**Teks Bacaan:**
Jumat, 20 Agustus 2010

Alquran Obat Kehidupan

Dan Kami turunkan dari Alquran suatu yang menjadi penawar dan rahmat bagi orang-orang yang beriman dan Alquran itu tidaklah menambah kepada orang-orang yang dzalim selain kerugian (QS. Al-Isra' [17]: 82).

Ketika seseorang tidak meyakini konsep qadha' dan qadar dengan benar, jiwanya akan sangat rapuh. Hanya ditimpa oleh musibah sedikit saja, sudah bisa menyebabkan dirinya tergoncang, stres, bahkan putus asa. Akibatnya, aneka penyakit pun dengan mudah dapat menghinggapinya. Menjadi semakin runyam ketika sistem yang diterapkan justru memicu terjadiya keadaan tersebut. Realitas inilah yang dialami oleh masyarakat kapitalisme. Ideologi yang memaksa setiap orang harus bertarung dalam pasar bebas ini terbukti telah menjadi biang penyebab terjadinya banyak orang terjangkit penyakit jiwa. Tak hanya itu, banyak sekali perilaku akibat paham kebebasan (freedom), seperti seks bebas telah menyebabkan ter-sebarnya HIV/AIDS.

Realitas memprihatinkan itu tidak akan terjadi ketika seseorang meyakini aqidah Islam. Syukur terhadap nikmat dan sabar menerima musibah, menjadikan jiwa pelakunya menjadi kokoh. Terlebih ketika syariah diterapkan dalam kehidupan; keadilan dan kesejahteraan dapat diwujudkan secara merata. Oleh karena itu, 'obat' atas berbagai penyakit akibat kapitalisme adalah Islam. Dengan tegas, ayat di atas pun menyebut Alquran sebagai syifâ' (obat).


Obat dan Rahmat bagi Kaum Mukmin

Allah Swt berfirman: Wanunazzilu min al-Qur'ân mâ huwa syifâu[n] wa rahmat[un] li al-Mu'minîn (dan Kami turunkan dari Alquran suatu yang menjadi penawar dan rahmat bagi orang-orang yang beriman). Dalam ayat ini ditegaskan bahwa Allah SWT-lah yang menurunkan Alquran. Ditegaskan pula, Alquran yang diturunkan itu merupakan syifâ' dan rahmah bagi kaum Mukmin.

**Cuplikan Data:**
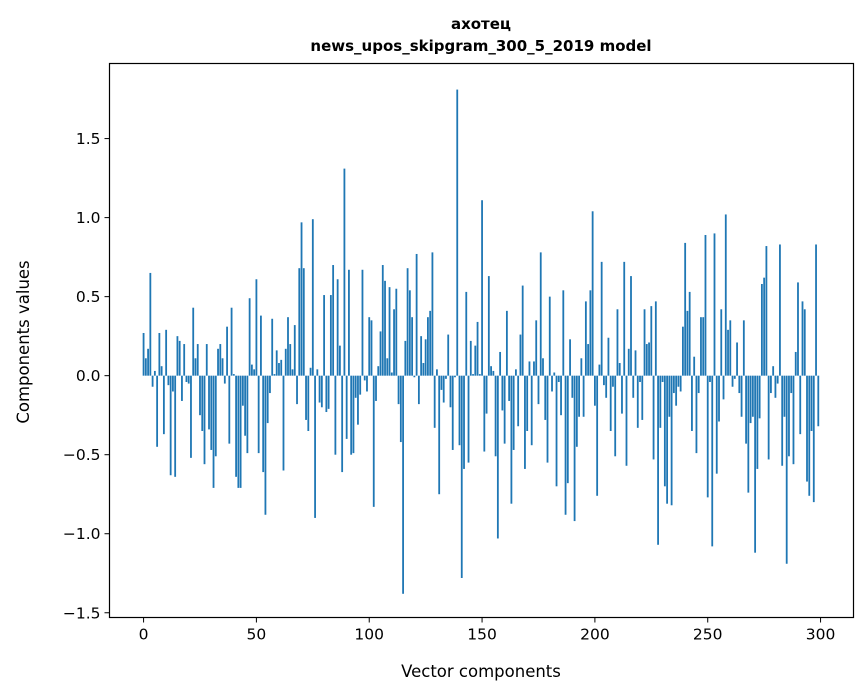 This screenshot has width=867, height=700. What do you see at coordinates (88, 139) in the screenshot?
I see `y-tick-label: 1.5` at bounding box center [88, 139].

**Latihan:**
(a) Perbarui bagian teks tentang Alquran sebagai obat kehidupan dari "Ketika seseorang tidak" sampai "menyebabkan ter-sebarnya HIV/AIDS.", dan ganti "putus asa" dengan "hilang harapan".
(b) Lanjutkan tulisan tentang Alquran sebagai obat kehidupan mulai dari kalimat terakhirnya.
Materi ini diambil dari sumber yang berbeda.

**Hasil:**
(a)
Ketika seseorang tidak meyakini konsep qadha' dan qadar dengan benar, jiwanya akan sangat rapuh. Hanya ditimpa oleh musibah sedikit saja, sudah bisa menyebabkan dirinya tergoncang, stres, bahkan hilang harapan. Akibatnya, aneka penyakit pun dengan mudah dapat menghinggapinya. Menjadi semakin runyam ketika sistem yang diterapkan justru memicu terjadiya keadaan tersebut. Realitas inilah yang dialami oleh masyarakat kapitalisme. Ideologi yang memaksa setiap orang harus bertarung dalam pasar bebas ini terbukti telah menjadi biang penyebab terjadinya banyak orang terjangkit penyakit jiwa. Tak hanya itu, banyak sekali perilaku akibat paham kebebasan (freedom), seperti seks bebas telah menyebabkan ter-sebarnya HIV/AIDS.

(b)
Dijelaskan al-Alusi, makna huruf min dalam ayat ini bukan li al-tab'îdh (untuk menyatakan sebagian). Sebab, pemaknaan demikian dapat mengantarkan pada pemahaman bahwa ada sebagian ayat Alquran yang tidak menjadi syifâ'. Padahal faktanya tidak demikian. Oleh karena itu, makna huruf min itu yang lebih tepat adalah li bayân al-jins (untuk menjelaskan jenis atau spesifikasi). Sehingga seluruh Alquran adalah syifâ' bagi kaum Mukmin. Makna inilah yang dipilih oleh sebagian besar mufassir, seperti al-Zamakhsyari, Fakhruddin al-Razi, al-Alusi, al-Baidhawi, Ibnu al-Jauziyyah, al-Syaukani dan lain-lain.

Secara bahasa, kata al-syifâ' berarti al-dawâ' (obat). Yakni mâ yubri' min al-saqam (segala sesuatu yang membebaskan dari sakit). Demikian penjelasan Ibnu Manzhur dalam Lisân al-'Arab.

Al-Qurthubi dan al-Syaukani menukil adanya perbedaan pendapat di kalangan ahli ilmu mengenai kandungan Alquran sebagai obat dalam ayat ini. Pertama, syifâ' li al-qulûb (obat bagi hati); atau disebut al-Razi sebagai al-amrâdh al-rûhâniyyah (penyakit-penyakit rohani). Menurutnya, penyakit jenis ini dapat dikelompokkan menjadi dua, yakni: al-i'tiqâdât al-bâthilah (keyakinan-keyakinan yang batil) dan al-akhlâq al-madzmûmah (sifat-sifat tercela). Dalam soal i'tiqâd, Alquran berisi petunjuk tentang madzhab yang benar sekaligus menjelaskan kesalahan madzhab-madzhab yang batil. Sedangkan dalam soal al-akhlâq, Alquran pun berisi rincian dan informasi tentang akhlak yang tercela sekaligus menuntun manusia kepada akhlak yang utama lagi sempurna.

Ibnu Katsir juga menyatakan bahwa Alquran menghilangkan segala penyakit dalam hati, seperti keraguan, kemunafikan, kesyirikan, penyelewengan dan penyimpangan. Alquran mengobati semua penyakit itu. Tidak jauh berbeda, al-Nasafi juga menegaskan bahwa Alqur-an merupakan obat bagi amrâdh al-qulûb (penyakit-penyakit hati).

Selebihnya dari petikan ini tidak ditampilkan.